Piggybacking on Classical Import and Other Non-Classical Mechanisms of Nuclear Import Appear Highly Prevalent within the Human Proteome.

Abstract

One of the most conserved cellular pathways among eukaryotes is the extensively studied classical protein nuclear import pathway mediated by importin-α. Classical nuclear localization signals (cNLSs) are recognized by importin-α and are highly predictable due to their abundance of basic amino acids.
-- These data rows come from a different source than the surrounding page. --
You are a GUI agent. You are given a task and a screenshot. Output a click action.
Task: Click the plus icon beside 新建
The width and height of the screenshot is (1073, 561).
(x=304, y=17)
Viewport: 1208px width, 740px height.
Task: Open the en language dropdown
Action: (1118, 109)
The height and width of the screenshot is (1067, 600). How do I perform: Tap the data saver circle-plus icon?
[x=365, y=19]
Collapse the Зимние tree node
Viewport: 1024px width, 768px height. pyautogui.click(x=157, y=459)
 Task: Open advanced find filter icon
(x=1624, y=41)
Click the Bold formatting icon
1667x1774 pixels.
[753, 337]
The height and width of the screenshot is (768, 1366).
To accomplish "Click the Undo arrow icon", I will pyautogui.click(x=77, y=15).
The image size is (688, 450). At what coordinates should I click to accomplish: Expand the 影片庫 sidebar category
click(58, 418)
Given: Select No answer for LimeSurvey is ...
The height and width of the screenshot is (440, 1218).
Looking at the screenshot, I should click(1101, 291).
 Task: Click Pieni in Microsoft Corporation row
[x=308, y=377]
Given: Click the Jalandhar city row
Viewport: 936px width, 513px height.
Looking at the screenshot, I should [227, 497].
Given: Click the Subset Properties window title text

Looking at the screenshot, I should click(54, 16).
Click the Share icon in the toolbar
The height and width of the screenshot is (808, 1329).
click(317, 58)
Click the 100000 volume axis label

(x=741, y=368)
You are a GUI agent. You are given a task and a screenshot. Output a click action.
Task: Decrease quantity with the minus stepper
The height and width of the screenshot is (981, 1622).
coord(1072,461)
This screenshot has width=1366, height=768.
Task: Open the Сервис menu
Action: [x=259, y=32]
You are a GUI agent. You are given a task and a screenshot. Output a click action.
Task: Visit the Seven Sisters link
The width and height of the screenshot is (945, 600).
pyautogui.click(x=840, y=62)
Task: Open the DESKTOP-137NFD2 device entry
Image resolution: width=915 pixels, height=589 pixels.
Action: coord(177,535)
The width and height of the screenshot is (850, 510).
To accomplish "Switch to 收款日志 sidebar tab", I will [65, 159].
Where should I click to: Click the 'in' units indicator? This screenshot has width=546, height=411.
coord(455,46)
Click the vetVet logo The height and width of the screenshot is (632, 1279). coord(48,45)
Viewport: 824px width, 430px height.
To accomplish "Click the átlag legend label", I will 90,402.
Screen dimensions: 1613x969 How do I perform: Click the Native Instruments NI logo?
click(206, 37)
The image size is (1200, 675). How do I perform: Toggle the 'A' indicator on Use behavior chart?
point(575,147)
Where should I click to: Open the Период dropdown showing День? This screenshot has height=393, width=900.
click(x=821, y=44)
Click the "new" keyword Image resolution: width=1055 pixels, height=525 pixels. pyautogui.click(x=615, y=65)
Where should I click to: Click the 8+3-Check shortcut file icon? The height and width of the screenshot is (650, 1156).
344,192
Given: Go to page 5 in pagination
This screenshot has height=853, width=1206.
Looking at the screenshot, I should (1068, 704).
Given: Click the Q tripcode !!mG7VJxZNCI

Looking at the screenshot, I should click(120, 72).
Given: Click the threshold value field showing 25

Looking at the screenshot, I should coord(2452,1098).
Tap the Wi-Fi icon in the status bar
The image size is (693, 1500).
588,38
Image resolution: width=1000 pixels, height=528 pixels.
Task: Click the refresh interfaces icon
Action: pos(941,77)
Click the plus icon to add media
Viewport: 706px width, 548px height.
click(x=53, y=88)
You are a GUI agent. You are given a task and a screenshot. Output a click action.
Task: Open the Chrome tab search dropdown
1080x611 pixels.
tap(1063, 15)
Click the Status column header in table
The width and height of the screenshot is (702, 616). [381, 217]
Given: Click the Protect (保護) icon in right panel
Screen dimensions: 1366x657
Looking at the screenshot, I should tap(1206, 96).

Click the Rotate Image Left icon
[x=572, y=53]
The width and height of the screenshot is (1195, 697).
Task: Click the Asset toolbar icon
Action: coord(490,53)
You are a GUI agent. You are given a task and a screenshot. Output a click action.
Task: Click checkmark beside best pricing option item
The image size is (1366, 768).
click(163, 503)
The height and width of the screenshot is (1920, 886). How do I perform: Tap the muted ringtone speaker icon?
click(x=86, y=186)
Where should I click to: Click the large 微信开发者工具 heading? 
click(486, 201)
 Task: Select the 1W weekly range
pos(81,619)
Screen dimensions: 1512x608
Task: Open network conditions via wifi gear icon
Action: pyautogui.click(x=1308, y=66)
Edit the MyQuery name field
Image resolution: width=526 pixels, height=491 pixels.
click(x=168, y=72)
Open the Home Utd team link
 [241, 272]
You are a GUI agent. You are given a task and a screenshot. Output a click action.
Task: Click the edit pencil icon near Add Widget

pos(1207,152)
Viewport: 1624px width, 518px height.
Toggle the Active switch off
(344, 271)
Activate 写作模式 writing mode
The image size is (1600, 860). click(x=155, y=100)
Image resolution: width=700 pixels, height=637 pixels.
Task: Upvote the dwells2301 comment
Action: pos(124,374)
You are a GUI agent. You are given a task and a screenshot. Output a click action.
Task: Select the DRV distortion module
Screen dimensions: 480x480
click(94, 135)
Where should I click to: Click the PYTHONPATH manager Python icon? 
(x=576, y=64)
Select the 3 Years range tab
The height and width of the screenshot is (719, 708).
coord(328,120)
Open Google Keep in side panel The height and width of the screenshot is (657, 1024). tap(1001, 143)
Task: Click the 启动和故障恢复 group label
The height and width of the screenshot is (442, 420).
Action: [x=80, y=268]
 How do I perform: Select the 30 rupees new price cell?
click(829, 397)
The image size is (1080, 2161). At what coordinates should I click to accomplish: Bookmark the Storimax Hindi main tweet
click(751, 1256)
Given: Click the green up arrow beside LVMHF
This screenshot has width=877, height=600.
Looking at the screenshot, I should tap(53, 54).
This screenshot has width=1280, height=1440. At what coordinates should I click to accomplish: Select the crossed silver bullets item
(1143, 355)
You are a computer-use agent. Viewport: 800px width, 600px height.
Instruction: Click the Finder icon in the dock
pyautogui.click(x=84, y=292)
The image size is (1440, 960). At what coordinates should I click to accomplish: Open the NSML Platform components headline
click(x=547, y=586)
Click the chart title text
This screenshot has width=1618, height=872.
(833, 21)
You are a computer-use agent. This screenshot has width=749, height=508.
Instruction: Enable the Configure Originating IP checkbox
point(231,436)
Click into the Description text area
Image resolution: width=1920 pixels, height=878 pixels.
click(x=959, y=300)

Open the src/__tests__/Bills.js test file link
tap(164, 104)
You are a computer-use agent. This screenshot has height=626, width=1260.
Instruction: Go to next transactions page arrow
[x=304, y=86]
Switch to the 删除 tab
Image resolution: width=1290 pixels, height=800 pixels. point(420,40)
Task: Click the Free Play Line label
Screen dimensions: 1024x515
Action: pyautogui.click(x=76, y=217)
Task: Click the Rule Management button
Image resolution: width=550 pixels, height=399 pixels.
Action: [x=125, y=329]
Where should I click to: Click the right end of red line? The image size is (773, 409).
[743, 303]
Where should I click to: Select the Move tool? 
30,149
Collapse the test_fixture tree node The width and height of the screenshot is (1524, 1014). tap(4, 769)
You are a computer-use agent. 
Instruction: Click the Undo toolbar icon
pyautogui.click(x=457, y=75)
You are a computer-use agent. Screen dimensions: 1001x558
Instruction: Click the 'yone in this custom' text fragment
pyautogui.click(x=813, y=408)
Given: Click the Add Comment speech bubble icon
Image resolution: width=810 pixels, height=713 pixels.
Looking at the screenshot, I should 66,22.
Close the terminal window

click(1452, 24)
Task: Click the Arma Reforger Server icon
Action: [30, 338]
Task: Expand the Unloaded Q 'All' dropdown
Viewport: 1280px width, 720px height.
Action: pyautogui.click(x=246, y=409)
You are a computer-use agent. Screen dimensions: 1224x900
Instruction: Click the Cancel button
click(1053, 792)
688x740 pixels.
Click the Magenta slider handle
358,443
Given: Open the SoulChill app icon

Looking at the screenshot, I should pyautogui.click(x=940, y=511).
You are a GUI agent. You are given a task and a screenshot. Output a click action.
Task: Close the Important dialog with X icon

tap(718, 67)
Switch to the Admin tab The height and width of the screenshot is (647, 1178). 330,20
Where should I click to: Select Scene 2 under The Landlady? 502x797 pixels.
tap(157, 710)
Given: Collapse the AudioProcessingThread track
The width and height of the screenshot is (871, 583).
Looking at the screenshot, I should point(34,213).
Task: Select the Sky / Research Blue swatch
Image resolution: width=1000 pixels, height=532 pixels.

However, various studies in model organisms have repeatedly demonstrated that only a fraction of nuclear proteins contain identifiable cNLSs, including those that directly interact with importin-α. Using data from the Human Protein Atlas and the Human Reference Interactome, and proteomic data from BioID/protein-proximity labeling studies using multiple human importin-α proteins, we determine that nearly 50% of the human nuclear proteome does not have a predictable cNLS. Surprisingly, between 25% and 50% of previously identified human importin-α cargoes do not have predictable cNLS. Analysis of importin-α cargo without a cNLS identified an alternative basic rich motif that does not resemble a cNLS. Furthermore, several previously suspected piggybacking proteins were identified, such as those belonging to the RNA polymerase II and transcription factor II D complexes. Additionally, many components of the mediator complex interact with at least one importin-α, yet do not have a predictable cNLS, suggesting that many of the subunits may enter the nucleus through an importin-α-dependent piggybacking mechanism.